A Danish artist and member of the Skagen group of Impressionists, Viggo Johansen painted this wonderfully loose study for a finished painting of Christmas Eve in 1891.

Because of an earlier family tragedy, Johansen had been banned from dancing around the family Christmas tree when he was a child. When he came to have his own family, he went out of his way to ensure that his six children weren’t so deprived. That year he bought one of the largest Christmas trees in Copenhagen, and painted his family celebrating around it. That took him about four months, while the tree shed most of its needles, and his family had to keep attaching freshly cut branches to maintain its appearance.

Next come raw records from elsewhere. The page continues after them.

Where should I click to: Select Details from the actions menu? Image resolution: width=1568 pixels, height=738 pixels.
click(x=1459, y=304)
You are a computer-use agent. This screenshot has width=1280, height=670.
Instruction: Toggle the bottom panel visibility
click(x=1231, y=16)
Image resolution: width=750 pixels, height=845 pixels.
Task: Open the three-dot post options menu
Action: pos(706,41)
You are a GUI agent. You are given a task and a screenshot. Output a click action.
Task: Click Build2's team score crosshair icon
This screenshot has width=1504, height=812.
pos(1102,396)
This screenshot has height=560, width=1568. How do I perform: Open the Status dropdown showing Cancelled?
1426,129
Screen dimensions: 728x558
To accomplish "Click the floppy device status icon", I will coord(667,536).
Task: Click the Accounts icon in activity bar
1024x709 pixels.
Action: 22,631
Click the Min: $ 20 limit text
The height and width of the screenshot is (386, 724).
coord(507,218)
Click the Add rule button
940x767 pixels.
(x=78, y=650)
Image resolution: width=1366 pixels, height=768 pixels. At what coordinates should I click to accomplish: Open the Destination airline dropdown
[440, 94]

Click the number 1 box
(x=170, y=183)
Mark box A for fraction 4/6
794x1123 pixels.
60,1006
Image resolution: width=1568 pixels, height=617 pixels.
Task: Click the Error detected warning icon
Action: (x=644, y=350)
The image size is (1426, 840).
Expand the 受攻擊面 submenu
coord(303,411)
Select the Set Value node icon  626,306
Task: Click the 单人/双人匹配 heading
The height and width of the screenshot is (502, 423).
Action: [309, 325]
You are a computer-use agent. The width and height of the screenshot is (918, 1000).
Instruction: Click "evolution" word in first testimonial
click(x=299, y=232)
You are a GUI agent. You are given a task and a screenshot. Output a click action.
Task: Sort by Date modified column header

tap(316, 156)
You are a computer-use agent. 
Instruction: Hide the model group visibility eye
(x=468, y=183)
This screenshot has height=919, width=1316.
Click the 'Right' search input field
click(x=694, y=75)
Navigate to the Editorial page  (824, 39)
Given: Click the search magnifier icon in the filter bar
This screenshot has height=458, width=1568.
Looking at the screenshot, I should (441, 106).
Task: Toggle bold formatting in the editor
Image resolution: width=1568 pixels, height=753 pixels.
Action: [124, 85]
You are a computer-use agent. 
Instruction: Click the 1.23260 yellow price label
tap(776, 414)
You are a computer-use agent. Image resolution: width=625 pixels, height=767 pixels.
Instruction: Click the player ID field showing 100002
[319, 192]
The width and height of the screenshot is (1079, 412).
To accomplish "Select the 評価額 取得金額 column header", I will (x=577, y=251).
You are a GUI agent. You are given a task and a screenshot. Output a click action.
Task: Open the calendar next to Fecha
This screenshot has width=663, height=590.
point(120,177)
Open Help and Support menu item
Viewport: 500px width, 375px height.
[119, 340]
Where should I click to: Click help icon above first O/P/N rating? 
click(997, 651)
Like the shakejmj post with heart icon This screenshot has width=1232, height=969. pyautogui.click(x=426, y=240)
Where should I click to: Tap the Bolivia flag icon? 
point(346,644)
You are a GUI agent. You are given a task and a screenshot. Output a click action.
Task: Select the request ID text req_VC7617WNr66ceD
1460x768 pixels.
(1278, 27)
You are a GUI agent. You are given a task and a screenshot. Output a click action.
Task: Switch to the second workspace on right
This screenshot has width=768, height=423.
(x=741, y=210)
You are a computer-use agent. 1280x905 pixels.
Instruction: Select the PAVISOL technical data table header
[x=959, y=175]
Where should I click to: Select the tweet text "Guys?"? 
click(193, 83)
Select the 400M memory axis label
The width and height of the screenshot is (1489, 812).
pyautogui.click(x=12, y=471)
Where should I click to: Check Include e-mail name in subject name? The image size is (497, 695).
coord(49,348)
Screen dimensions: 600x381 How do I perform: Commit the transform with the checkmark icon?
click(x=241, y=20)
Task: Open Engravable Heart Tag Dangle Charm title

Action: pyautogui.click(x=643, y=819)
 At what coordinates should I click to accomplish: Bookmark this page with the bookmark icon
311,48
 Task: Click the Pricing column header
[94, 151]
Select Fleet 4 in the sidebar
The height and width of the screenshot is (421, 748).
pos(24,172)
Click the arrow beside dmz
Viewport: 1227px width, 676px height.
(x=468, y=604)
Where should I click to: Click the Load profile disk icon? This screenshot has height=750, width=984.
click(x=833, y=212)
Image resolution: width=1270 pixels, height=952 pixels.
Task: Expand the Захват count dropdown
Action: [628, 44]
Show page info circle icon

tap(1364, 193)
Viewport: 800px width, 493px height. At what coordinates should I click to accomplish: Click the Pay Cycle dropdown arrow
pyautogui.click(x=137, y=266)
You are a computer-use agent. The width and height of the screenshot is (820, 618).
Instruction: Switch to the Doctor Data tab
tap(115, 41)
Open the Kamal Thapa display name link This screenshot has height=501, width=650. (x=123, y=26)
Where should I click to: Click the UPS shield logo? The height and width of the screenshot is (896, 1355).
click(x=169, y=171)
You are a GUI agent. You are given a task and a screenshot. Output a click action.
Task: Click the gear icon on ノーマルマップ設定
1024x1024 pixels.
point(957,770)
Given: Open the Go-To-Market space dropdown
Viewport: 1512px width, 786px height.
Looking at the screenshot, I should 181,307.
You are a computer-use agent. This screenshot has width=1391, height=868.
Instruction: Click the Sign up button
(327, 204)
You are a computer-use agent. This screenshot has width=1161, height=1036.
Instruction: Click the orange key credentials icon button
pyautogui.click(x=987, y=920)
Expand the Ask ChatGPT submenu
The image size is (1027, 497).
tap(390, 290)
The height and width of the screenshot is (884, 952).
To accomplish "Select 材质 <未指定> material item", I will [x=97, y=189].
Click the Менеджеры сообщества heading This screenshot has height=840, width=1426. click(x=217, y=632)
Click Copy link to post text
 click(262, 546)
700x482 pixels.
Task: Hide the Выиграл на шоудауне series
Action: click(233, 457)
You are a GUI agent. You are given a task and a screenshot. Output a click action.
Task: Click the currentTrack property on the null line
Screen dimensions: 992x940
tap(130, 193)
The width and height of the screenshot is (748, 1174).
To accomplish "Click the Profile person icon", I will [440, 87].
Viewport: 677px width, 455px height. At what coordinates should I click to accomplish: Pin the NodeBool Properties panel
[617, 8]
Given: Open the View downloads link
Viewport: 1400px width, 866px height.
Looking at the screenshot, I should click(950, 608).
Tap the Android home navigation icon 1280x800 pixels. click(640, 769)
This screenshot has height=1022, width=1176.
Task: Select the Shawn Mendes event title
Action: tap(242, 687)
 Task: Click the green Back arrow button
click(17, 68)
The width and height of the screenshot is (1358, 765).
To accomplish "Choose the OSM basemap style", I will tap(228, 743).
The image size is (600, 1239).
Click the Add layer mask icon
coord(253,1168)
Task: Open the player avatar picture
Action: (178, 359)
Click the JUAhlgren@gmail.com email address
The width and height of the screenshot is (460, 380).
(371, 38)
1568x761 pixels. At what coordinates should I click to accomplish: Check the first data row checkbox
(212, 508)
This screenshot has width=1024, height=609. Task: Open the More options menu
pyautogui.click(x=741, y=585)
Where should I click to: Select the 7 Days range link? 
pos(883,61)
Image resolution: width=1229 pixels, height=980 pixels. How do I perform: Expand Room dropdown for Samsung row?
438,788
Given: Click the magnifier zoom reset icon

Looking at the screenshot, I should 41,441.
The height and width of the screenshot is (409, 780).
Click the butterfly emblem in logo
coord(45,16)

Carl Oesterley, Marie, Königin von Hannover, teilt ihren Untertanen Weihnachtsgaben aus, 1908 (4.57)
Carl Oesterley junior (1839-1930), Queen Marie of Hanover Giving Presents to the Poor and Needy (1908), oil, dimensions and location not known. Wikimedia Commons.

The younger Carl Oesterley captured history in his painting of Queen Marie of Hanover Giving Presents to the Poor and Needy (1908). Princess Marie of Saxe-Altenburg, as she’s more properly known, lived between 1818-1907. The artist’s father, Carl Oesterley senior, had been court painter to her family, but in 1866 her father’s kingdom was annexed by Prussia. The Princess married King George V of England, and her family never relinquished the throne. Princess Marie is shown as a saintly figure, bathed in light as the poor and needy, including a sick boy in the bed behind her, worship her grace.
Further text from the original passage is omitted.